Columnist Jon Qwelane says he wholly agrees with the judgment passed by the Supreme Court of Appeal in the hate speech case launched by the SA Human Rights Commission.
Columnist Jon Qwelane says he wholly agrees with the judgment passed by the Supreme Court of Appeal in the hate speech case launched by the SA Human Rights Commission.
Image: Robert Botha

Former high commissioner to Uganda Jon Qwelane says he agrees with a Supreme Court of Appeal (SCA) judgment passed in November 2019 which declared a section in the equality law to be unconstitutional.

Section 10 of the Promotion of Equality and Prevention of Unfair Discrimination Act (Pepuda) states that no person may publish, propagate, advocate or communicate words based on one or more of the prohibition grounds, against any person, that could reasonably be construed to demonstrate a clear intention to hurtful, be harmful or to incite harm and to promote or propagate hatred.

Qwelane had argued that an article he wrote in 2008 titled "Call me names - but gay is not okay" did not constitute hate speech and he could not be liable in terms of section 10 of the Act.

In that article published in the Sunday Sun, Qwelane compared gay and lesbian people to animals and suggested they were responsible for the rapid degeneration of values in society.

The article was met by a public outcry and the South African Human Rights Commission (SAHRC) referred the alleged hate speech complaint against Qwelane to the Equality Court.

Qwelane, however, challenged the constitutionality of section 10 of the act.

The high court in Johannesburg dismissed the constitutional challenge by Qwelane and found the article was hurtful.

In November last year, the SCA upheld Qwelane's appeal. It found that the right to freedom of expression had been limited in a number of important ways by section 10(1) of Pepuda.

The court said although section 16.2 of the constitution found freedom of expression did not extend to advocacy of hatred based on the categories of race, ethnicity gender or religion, Pepuda extended the limitation to include 18 other categories.

"The applicant [Qwelane] supports the finding of the SCA," said his lawyer Mark Oppenheimer.

Oppenheimer, quoting from a separate SCA judgment, said unless hate speech, incitement of imminent violence or propaganda for war as prohibited in section 16(2) of the constitution are involved, no one is entitled to be insulated from opinions and ideas that they do not like, even if those ideas are expressed in ways that place them in fear.

"Indeed in present-day SA, many would be afraid of the political and social possibilities that are advocated for daily in high-stakes debates that characterise a transforming society with a violent racist past," he said.
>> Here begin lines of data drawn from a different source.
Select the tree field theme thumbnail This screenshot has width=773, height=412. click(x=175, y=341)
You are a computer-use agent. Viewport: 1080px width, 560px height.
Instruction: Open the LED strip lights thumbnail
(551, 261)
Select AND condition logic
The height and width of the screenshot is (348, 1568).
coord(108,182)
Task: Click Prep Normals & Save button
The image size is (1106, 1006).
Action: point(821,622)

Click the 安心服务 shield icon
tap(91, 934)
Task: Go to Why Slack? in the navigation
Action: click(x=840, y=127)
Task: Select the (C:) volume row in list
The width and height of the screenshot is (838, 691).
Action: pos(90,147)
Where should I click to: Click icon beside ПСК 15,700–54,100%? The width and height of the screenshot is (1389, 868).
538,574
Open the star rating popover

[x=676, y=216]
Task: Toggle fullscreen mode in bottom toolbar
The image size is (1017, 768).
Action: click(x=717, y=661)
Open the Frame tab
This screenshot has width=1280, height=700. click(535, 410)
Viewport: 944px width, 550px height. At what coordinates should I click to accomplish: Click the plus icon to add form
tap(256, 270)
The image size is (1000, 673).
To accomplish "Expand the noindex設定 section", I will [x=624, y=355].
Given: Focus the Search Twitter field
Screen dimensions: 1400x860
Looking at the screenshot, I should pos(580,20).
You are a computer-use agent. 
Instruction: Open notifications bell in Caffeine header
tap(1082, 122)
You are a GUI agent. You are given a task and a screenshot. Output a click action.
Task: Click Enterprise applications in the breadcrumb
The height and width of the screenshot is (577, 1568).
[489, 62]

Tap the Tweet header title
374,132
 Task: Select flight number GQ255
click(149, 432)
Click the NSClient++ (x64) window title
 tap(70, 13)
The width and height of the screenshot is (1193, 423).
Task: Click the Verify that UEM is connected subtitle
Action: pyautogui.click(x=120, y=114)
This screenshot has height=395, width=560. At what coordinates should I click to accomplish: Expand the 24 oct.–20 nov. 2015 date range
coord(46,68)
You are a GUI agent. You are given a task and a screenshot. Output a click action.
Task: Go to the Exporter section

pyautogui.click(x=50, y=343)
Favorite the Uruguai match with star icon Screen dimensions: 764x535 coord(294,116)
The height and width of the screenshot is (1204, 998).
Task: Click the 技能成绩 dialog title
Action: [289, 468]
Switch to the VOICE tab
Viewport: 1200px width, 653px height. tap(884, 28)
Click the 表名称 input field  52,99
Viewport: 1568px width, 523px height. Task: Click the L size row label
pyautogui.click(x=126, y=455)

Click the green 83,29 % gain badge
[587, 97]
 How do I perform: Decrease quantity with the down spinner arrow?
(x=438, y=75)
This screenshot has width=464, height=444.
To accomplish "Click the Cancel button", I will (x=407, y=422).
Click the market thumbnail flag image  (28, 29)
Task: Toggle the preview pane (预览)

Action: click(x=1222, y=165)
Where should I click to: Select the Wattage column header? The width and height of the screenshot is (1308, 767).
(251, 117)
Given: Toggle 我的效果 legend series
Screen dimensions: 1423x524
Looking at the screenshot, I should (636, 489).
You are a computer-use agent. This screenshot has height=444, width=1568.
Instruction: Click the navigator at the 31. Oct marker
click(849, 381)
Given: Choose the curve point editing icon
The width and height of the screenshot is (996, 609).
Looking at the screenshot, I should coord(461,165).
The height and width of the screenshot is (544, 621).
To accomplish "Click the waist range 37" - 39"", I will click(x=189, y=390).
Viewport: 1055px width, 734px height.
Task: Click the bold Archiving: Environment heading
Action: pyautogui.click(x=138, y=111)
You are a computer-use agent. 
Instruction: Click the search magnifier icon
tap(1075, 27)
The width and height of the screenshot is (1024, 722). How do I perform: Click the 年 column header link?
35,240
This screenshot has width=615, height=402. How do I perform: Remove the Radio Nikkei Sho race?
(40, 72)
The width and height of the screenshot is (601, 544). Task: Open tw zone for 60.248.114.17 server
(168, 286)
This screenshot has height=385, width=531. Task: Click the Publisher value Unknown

"This may place many South Africans in a condition of subjective or reasonable fear, but that does not entitle them to expect the state to lock up those whose chosen form expression place them in such a state of fear."

Oppenheimer said the SCA said there was no evidence before the court that Qwelane's article called on anyone to harm anyone in the gay community.

"Therefore there was no incitement to harm in that article," he said.

Tembeka Ngcukaitobi, for the SAHRC, disagreed. He said the accusation that section 10 was barely intelligible was incorrect.

"If you are harmful or inciting harm on a prohibited ground, then you are violating the section. If you are propagating hatred on a prohibited ground, then you are violating the section," he said.

When asked what should happen to Qwelane's case, if the court were to rule against the commission, Ngcukaitobi said it had argued that Qwelane had a case to answer.

He said the evidence presented in the high court showed that although one could not draw a straight line of causality that "Mr Qwelane said this and I was attacked", one could conclude that his utterances fuelled the fires and added to a climate that was already hostile.

He said Qwelane did not come to the trial to present his defence.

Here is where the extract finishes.